-- Description of the task --
Your task is to gather the lines below that hold the string "name".

"""

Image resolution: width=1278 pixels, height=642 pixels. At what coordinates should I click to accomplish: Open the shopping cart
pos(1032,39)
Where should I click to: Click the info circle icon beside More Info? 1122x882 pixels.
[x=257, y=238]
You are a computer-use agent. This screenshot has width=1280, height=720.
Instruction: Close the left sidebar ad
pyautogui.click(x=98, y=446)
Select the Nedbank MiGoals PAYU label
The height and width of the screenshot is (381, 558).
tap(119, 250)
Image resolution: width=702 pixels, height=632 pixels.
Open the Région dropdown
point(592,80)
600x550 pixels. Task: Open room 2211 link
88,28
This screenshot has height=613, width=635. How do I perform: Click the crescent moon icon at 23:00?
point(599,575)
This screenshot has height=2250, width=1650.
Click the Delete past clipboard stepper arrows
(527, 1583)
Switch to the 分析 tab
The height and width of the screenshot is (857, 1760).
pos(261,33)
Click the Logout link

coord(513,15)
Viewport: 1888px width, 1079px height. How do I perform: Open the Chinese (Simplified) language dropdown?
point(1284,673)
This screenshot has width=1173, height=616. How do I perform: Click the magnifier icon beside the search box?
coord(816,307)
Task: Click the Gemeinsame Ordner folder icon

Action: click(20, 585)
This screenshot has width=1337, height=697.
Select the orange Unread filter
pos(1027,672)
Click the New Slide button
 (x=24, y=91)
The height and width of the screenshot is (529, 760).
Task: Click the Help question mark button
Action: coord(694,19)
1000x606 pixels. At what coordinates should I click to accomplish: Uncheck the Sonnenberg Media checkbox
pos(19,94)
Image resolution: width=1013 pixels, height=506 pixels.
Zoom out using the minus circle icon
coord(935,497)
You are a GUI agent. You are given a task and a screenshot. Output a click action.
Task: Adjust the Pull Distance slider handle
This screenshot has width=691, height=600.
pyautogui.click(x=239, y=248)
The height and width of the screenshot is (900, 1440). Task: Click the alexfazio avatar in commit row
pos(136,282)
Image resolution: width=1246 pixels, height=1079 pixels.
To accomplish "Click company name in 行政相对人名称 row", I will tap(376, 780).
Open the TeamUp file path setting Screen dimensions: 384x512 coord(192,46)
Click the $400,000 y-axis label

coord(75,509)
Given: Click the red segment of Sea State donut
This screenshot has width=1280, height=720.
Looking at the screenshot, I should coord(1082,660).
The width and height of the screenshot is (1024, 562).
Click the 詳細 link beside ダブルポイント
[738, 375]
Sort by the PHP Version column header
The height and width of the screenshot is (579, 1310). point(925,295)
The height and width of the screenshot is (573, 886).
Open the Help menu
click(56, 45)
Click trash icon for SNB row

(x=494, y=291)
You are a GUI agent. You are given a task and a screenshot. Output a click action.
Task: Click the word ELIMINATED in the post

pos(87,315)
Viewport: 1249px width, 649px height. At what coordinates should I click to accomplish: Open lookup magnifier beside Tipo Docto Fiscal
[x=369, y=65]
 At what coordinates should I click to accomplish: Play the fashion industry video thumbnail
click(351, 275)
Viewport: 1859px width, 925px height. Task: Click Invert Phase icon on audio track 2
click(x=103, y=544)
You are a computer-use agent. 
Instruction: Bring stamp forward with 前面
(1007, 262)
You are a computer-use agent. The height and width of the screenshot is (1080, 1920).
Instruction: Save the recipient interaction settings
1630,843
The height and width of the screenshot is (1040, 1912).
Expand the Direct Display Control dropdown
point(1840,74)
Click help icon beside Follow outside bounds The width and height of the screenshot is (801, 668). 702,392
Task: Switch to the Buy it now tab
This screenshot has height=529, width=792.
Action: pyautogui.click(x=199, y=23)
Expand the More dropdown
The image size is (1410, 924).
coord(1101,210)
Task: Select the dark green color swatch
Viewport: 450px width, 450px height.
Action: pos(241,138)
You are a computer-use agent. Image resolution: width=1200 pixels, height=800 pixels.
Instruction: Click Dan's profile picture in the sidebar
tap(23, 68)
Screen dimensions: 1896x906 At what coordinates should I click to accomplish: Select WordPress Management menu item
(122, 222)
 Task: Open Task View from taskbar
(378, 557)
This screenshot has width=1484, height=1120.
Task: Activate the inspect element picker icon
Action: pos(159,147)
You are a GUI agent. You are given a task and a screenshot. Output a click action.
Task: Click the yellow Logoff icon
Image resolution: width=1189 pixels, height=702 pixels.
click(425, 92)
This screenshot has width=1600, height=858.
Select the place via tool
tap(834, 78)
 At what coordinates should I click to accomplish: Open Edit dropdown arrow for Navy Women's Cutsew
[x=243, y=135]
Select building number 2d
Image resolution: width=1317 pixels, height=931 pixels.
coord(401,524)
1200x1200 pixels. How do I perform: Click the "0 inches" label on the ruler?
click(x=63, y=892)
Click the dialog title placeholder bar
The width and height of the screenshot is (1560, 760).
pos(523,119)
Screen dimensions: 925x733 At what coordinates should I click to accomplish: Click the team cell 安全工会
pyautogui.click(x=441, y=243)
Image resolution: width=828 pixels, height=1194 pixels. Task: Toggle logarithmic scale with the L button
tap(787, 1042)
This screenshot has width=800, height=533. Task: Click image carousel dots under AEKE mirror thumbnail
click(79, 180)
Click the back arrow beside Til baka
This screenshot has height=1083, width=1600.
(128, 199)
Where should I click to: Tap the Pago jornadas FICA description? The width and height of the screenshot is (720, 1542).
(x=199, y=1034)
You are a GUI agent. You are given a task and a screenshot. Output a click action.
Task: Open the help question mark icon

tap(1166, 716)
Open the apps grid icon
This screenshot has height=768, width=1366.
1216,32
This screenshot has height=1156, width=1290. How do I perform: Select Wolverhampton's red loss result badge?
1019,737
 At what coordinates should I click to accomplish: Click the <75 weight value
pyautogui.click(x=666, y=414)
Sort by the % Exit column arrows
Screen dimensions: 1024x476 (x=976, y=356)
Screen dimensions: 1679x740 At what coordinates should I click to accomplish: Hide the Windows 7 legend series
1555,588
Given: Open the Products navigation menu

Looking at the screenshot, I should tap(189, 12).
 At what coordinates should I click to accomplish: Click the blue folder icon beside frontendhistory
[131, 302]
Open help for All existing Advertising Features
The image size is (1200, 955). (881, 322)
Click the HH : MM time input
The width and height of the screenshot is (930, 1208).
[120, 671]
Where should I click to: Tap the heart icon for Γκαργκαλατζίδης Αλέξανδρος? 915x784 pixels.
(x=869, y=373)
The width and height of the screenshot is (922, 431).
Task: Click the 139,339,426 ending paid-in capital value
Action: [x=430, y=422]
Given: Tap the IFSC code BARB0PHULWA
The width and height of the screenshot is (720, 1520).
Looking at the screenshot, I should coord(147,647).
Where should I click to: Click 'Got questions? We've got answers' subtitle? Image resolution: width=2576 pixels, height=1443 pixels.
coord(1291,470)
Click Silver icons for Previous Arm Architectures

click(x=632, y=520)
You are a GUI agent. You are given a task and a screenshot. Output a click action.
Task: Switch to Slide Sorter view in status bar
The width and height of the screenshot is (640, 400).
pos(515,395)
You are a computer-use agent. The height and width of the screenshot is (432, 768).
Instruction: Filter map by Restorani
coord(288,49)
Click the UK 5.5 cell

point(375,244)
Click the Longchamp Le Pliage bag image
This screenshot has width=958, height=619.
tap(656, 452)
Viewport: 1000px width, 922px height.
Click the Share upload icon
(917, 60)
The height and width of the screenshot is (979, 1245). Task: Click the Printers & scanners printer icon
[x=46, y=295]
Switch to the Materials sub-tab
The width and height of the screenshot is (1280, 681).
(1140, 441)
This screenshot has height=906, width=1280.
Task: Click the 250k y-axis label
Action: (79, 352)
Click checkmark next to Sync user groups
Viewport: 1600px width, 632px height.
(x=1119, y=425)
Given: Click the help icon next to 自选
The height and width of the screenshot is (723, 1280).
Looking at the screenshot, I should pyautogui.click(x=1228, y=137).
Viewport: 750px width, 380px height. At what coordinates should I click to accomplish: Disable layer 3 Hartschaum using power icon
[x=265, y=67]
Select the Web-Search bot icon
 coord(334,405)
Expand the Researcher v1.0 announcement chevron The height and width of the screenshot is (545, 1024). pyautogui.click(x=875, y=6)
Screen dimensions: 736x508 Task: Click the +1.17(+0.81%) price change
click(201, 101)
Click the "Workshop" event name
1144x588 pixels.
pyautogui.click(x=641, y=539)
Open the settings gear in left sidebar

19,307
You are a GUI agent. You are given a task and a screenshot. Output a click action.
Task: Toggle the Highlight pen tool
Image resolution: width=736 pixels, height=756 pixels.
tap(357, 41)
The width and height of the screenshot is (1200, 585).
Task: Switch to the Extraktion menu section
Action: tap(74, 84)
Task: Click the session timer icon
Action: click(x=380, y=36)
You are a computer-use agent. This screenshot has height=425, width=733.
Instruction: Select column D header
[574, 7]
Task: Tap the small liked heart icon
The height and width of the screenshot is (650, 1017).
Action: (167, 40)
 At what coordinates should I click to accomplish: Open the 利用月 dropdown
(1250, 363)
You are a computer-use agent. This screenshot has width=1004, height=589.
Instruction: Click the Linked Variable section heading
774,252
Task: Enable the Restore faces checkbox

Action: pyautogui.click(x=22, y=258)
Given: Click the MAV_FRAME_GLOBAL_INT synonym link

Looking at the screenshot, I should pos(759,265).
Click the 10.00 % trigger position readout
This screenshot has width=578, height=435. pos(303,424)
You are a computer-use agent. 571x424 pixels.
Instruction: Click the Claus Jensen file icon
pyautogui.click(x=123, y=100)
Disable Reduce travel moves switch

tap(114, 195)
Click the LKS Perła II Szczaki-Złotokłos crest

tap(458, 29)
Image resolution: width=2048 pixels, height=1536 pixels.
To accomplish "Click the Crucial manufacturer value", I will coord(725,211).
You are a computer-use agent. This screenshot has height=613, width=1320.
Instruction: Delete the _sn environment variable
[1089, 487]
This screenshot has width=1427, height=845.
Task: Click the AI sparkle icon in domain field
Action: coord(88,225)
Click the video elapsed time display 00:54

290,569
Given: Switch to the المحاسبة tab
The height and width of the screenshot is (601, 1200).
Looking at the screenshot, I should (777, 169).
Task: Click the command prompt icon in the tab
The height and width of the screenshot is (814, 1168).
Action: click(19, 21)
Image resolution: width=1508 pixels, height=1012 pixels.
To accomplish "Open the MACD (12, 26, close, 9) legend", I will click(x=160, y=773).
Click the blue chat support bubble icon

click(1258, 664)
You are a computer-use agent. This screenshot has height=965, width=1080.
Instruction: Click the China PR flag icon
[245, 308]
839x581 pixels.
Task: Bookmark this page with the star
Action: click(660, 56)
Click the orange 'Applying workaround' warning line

"""

-- Answer to the exercise --
To accomplish "Click company name in 行政相对人名称 row", I will tap(376, 780).
Click the "Workshop" event name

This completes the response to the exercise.